▶ **Metin**:
==================================================
Bursa’da, muhteşem bir katılımla “Kuruluş Mitingi”mizi yaptık. Bursalı
kardeşlerim kuruluşumuzun aziz hatıralarına sahip çıkarak işbirlikçi, içten
pazarlıkçı, ikiyüzlü ve bölücü ilkellere kat’i bir şekilde ders vermişlerdir.
Bursa’dan sonra eli ayağına dolaşan, dili peltekleşen, korkuya kapılan, beti
benzi atan ve şaşkınlıktan ne yapacağını bilemeyen iktidar partisi yöneticileri
ve yandaşları sinecek ve girecek delik aramışlardır. Arkasından 20 Nisan 2013
günü İzmir’de mahşeri bir iştirakle “Bayrak Mitingi”mizi düzenledik. İzmir sel
olup aktı, heyecan olup yağdı, coşku olup çağladı, gül olup kırmızıya boyandı,
bayraklar ellerde Ege’den dalgalandı. Sırtlan kümesinin, bölücülük akımının,
terörist kafilesinin aklı İzmir’den sonra iyice karışmış, tedirginlikleri iyice
artmıştır. Bayrağa hakareti marifet ve demokratlık ölçüsü gören küfrün
uzantıları iyiden iyiye sendelemiş ve sarsılmışlardır. Göz nurumuz, şeref ve
bağımsızlık sembolümüz olarak nazlı nazlı bakan Türk bayrağını indirmek için
sözleşen batılın ve günahın elebaşları birden bire tezviratlara, gıybetlere ve
dedikodulara hız vermişlerdir. İzmir eşbaşkanlara tokat gibi inmiş, bölünme
ayini yapanlara zelzele yaşatmıştır. Meydanlarımızı şereflendiren
milliyetçi-ülkücü vatansever kardeşlerimi küçültme ve açık hava
toplantılarımıza katılım düzeyini düşük göstermek için AKP ve menfaatperest
ortakları her yolu adımlamışlardır. Ancak güneşi balçıkla sıvamak mümkün
değildir. İşte yeni bir destan yeniden Adana’da yazılmaktadır. Türk milletinin
dirilişini ve direncini görmek isteyen kim varsa İzmir’den sonra Adana’ya
bakmalıdır. Açık hava toplantılarımızın dolup taşmasını çekemeyen,
hasetliğinden çatlayan ahmaklar Adana’daki görkemi ve göğüs kabartıcı tabloyu
görmelidir. Türk vatanı bugün burada, bu meydanda adeta ete kemiğe bürünmüştür.
==================================================
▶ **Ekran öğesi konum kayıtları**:
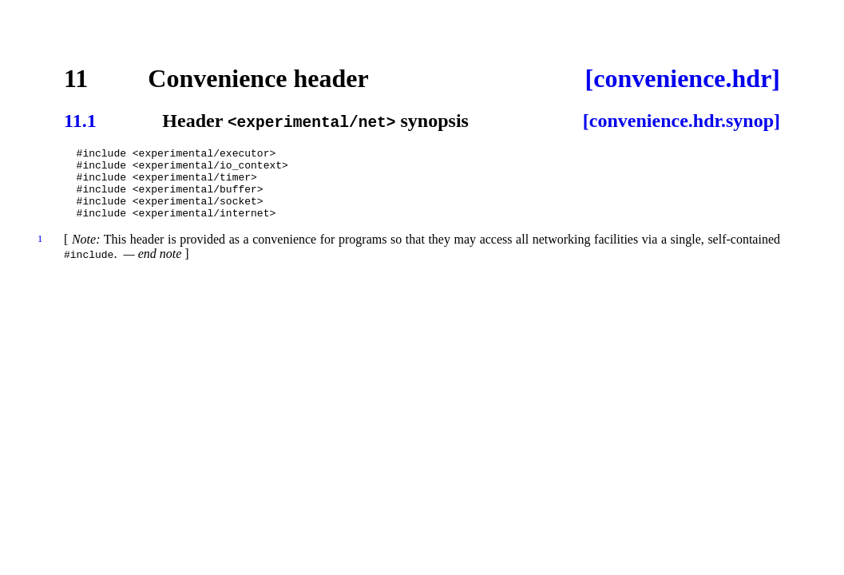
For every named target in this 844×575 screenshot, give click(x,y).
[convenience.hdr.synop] (681, 120)
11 (76, 78)
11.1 (80, 120)
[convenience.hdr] (682, 78)
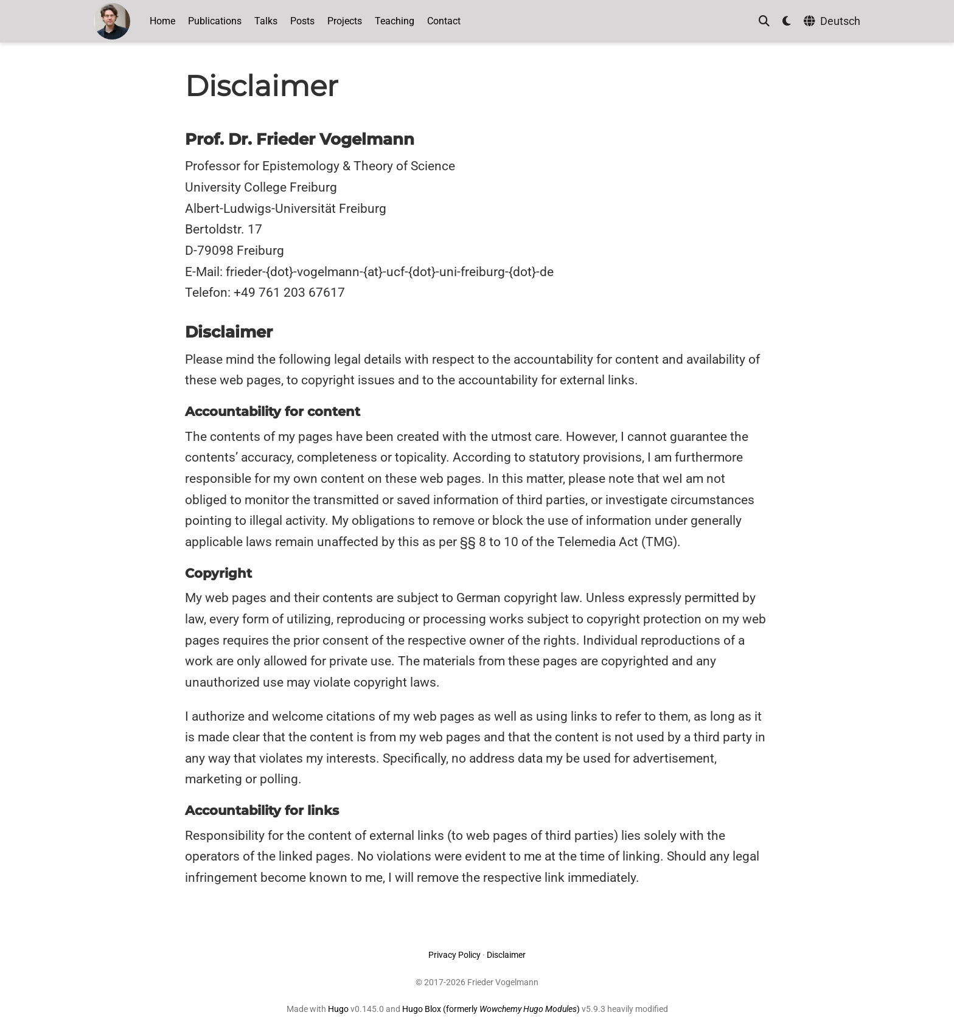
==================================================
▶ **İstenenler**:
#1 Miting konuşmasında "Bursa’da, muhteşem bir" ile "şekilde ders vermişlerdir." arasındaki bölümü, her iki uç da dâhil, harfi harfine kopyalayın.
#2 Miting konuşmasını kaldığı yerden sürdürün.
Bu kayıtlar metinden bağımsız, ayrı bir malzemedir.

▶ **Çözümler**:
#1
Bursa’da, muhteşem bir katılımla “Kuruluş Mitingi”mizi yaptık. Bursalı
kardeşlerim kuruluşumuzun aziz hatıralarına sahip çıkarak işbirlikçi, içten
pazarlıkçı, ikiyüzlü ve bölücü ilkellere kat’i bir şekilde ders vermişlerdir.

#2
Sizlere soruyor, gür ve güçlü sesinizin her tarafa ulaşmasını istiyorum: √ Aziz
vatanımızı parsellemeye ve ihaleyle satışa çıkarma hazırlığı yapan çapulculara
sessiz kalacak mısınız? (Hayır) √ Şehit yadigârı bu kutsal toprakların ona buna
peşkeş çekilmesine rıza gösterecek misiniz? (Hayır) √ Vatanın parçalanması için
İmralı açık artırımında ellerini ovuşturan kalleşlere tamam diyecek misiniz?
(Hayır) Adana budur. Bu kadar net ve fikri bellidir. Başbakan Erdoğan bu
tepkiyi duymalıdır. 63 adet akıl fukarası bu sese kulak kabartmalıdır. Türk
vatanı üzerinde hesap yapan yersiz ve yurtsuzlar bu itirazı ciddiye almalıdır.
Biz bu kutlu vatanı bağış almadık, kimseye de bağışlamaya niyetimiz yoktur. Biz
bu kutlu vatanı hibe almadık, hibe edilmesine de izin vermeyeceğiz. Üç beş
densiz istiyor, üç beş hain öneriyor, ABD buyuruyor, Başbakan umuyor, İmralı
canisi dayatıyor ve şartlar da böyle gerektiriyor bahaneleriyle Türk vatanından
vazgeçmeyiz, bölünmesine ve elden çıkarılmasına tahammül etmeyiz, etmeyeceğiz.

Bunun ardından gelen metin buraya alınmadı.